=== Begin Enclosure ===
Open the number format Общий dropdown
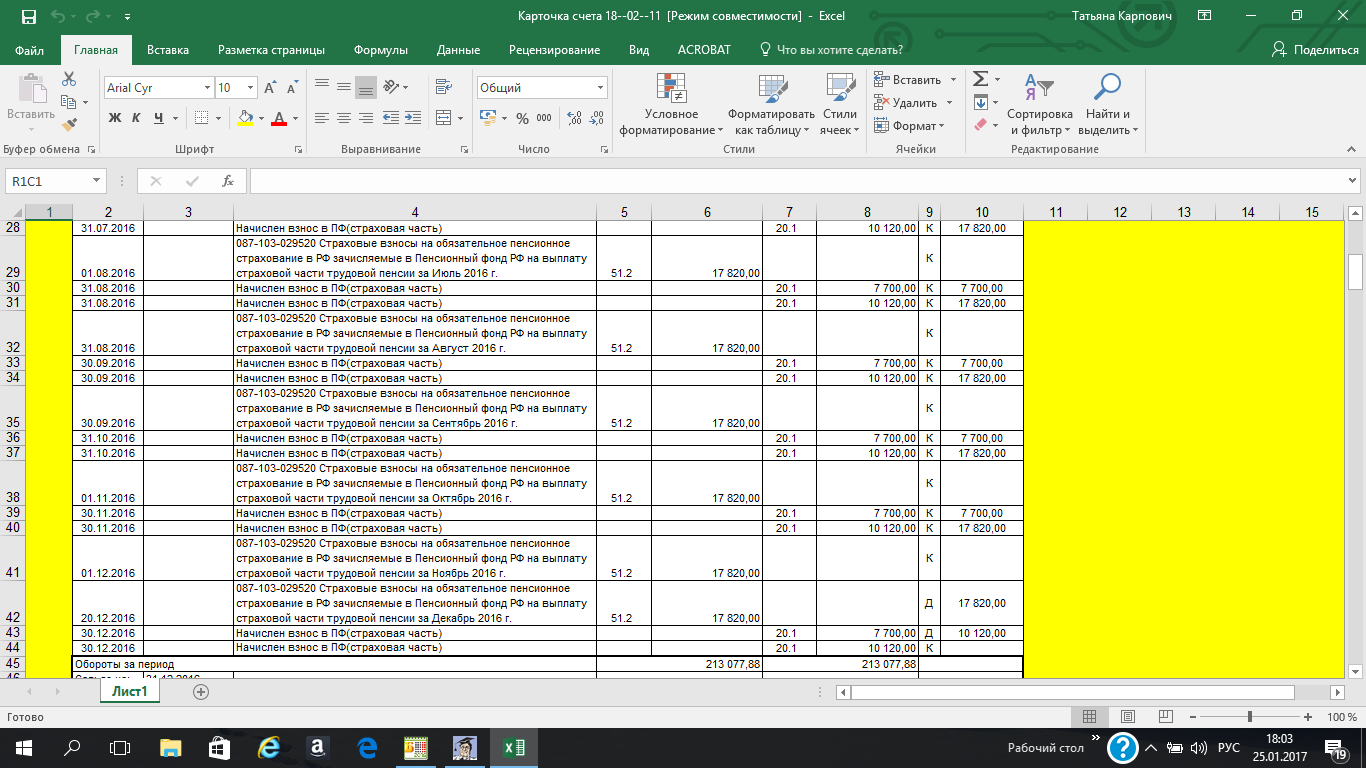 600,88
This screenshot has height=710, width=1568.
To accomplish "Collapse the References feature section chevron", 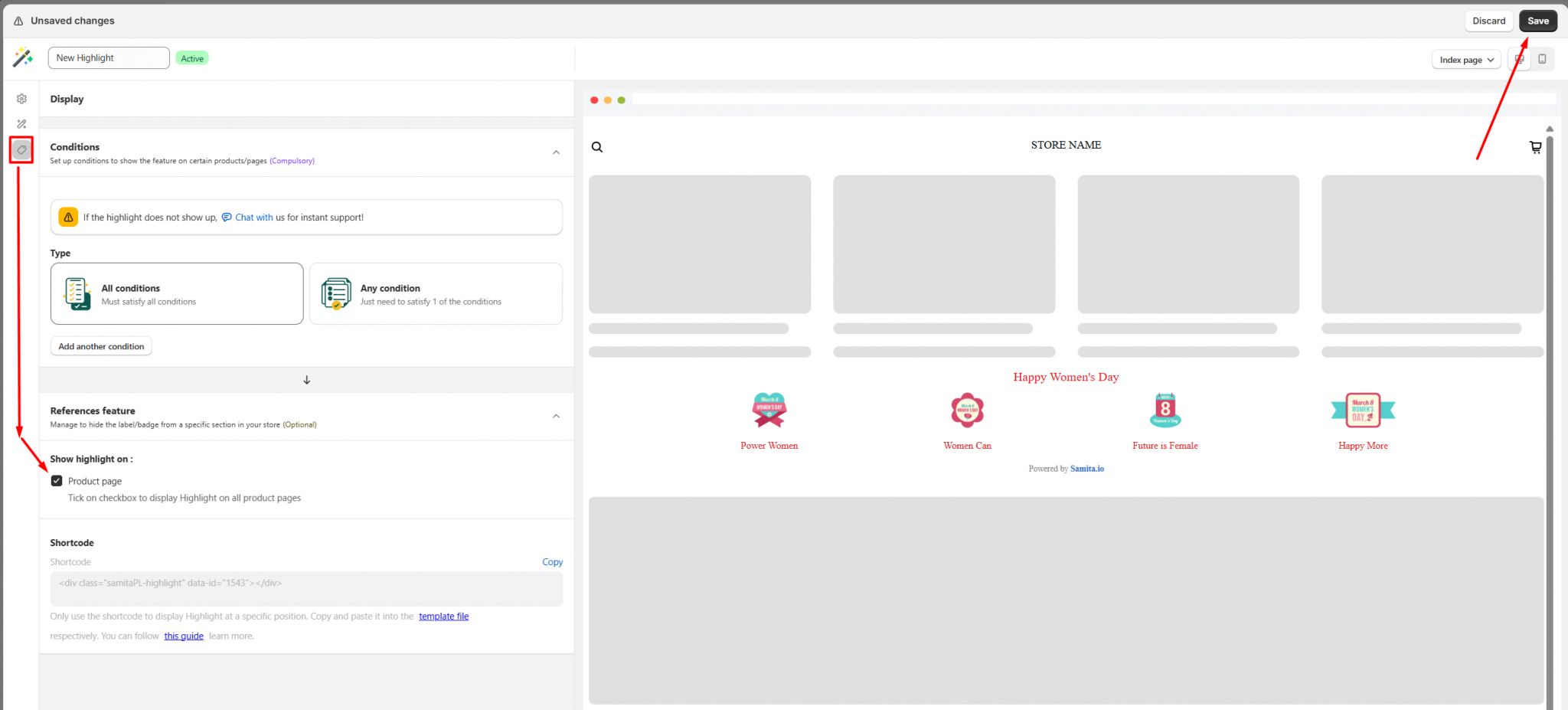I will 556,416.
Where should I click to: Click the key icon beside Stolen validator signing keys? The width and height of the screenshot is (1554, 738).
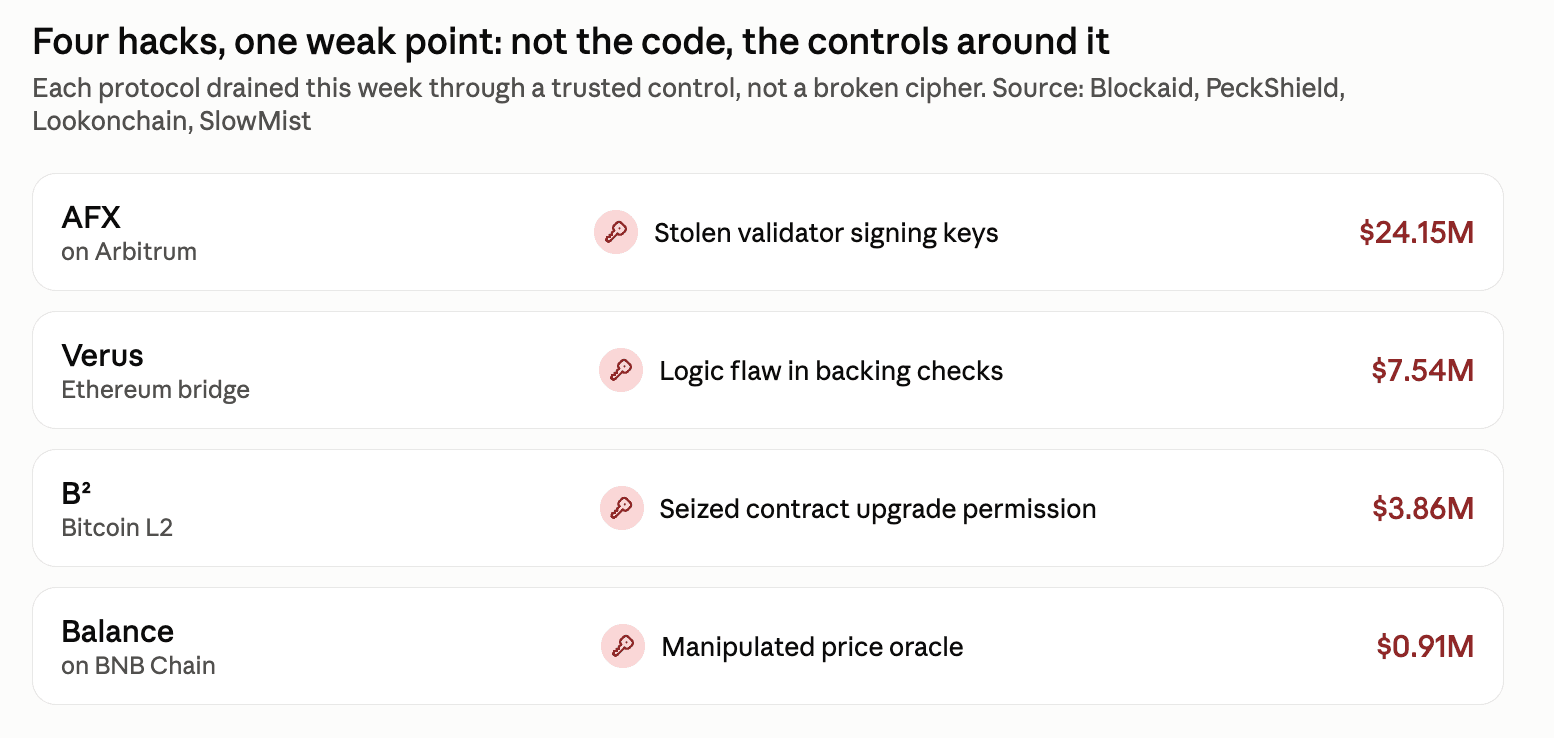pyautogui.click(x=616, y=233)
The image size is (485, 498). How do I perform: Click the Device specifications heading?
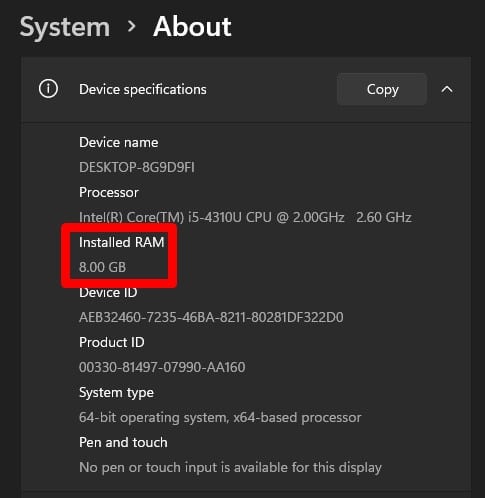click(143, 90)
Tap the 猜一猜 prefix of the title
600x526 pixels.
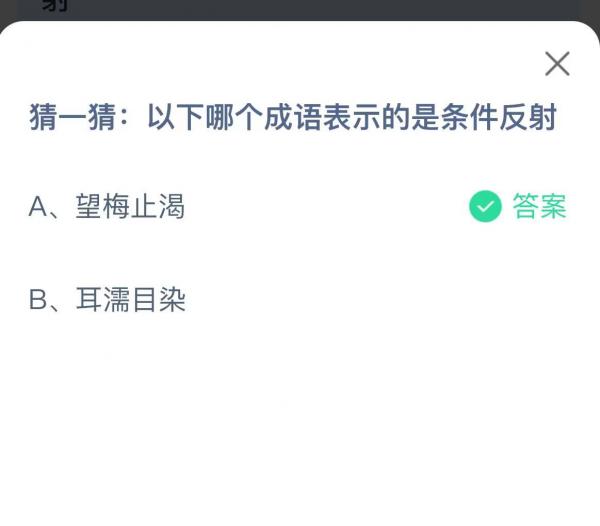coord(73,117)
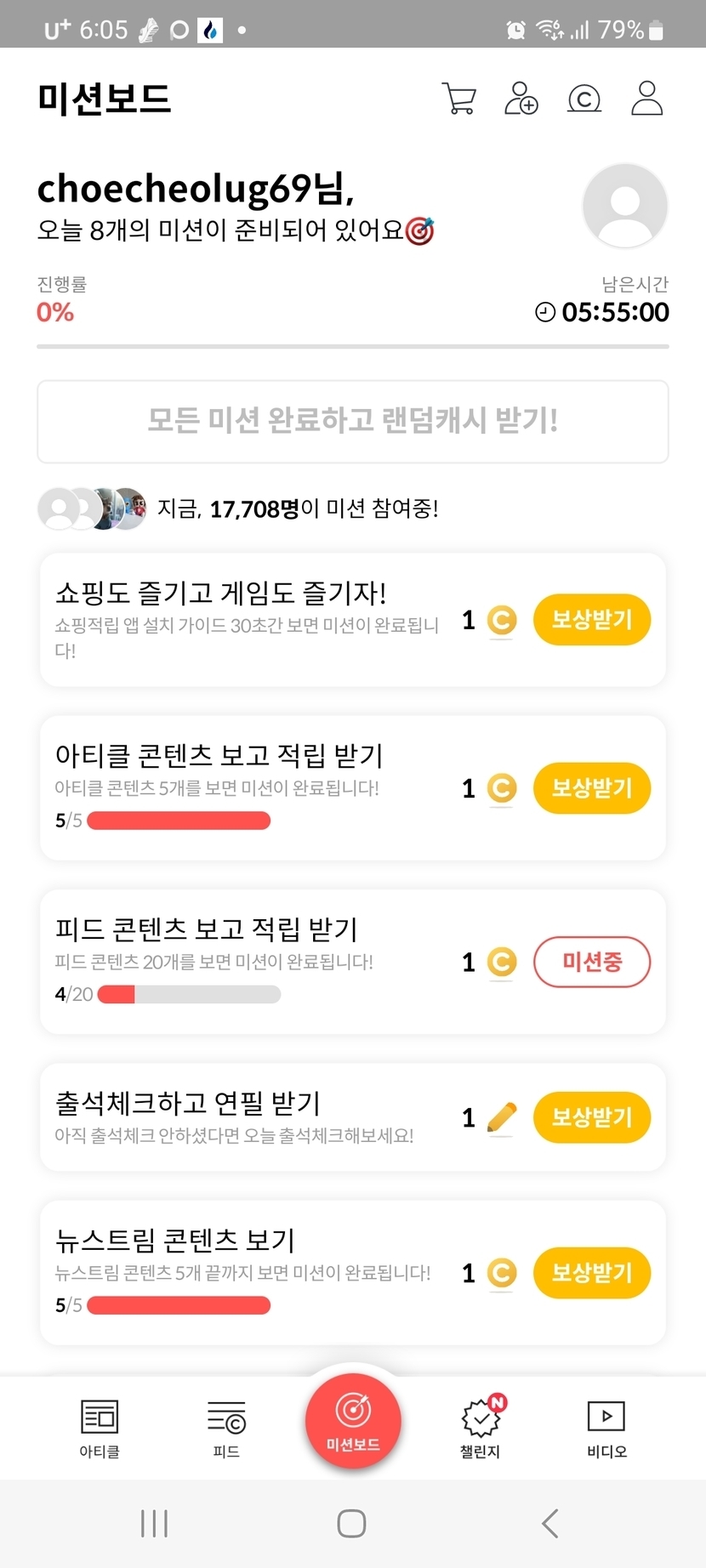
Task: Claim reward for 아티클 콘텐츠 보고 적립 받기
Action: coord(592,788)
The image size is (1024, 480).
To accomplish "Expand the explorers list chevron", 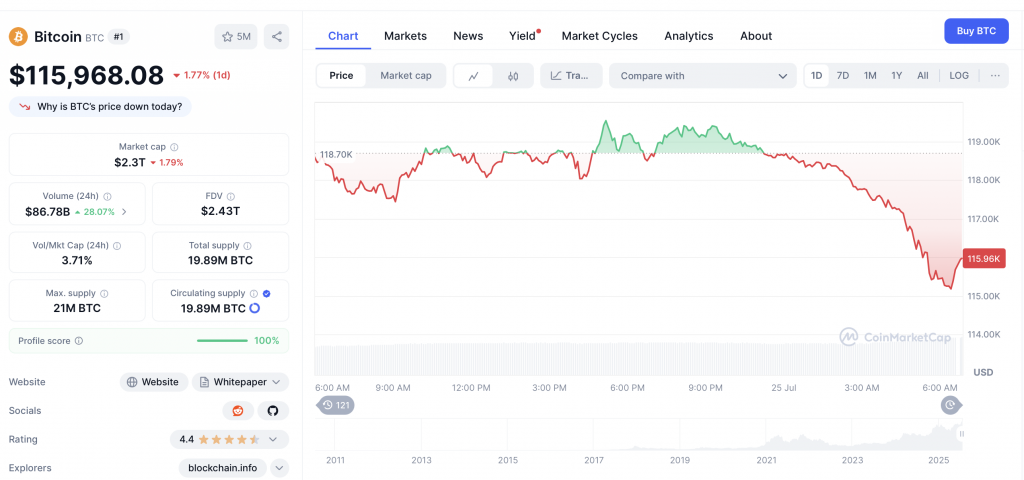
=== End Enclosure ===
=== HOW TO COMPLETE THIS TASK ===
What the answer needs is every line from the one with "Where should I" through the last line of the data, reproduced word for word and with pictures omitted.

=== ANSWER SPACE ===
Where should I click to: Click the key icon beside Stolen validator signing keys? The width and height of the screenshot is (1554, 738).
pyautogui.click(x=616, y=233)
The image size is (485, 498). How do I perform: Click the Device specifications heading?
click(143, 90)
Tap the 猜一猜 prefix of the title
600x526 pixels.
coord(73,117)
Task: Claim reward for 아티클 콘텐츠 보고 적립 받기
Action: coord(592,788)
The image size is (1024, 480).
To accomplish "Expand the explorers list chevron", 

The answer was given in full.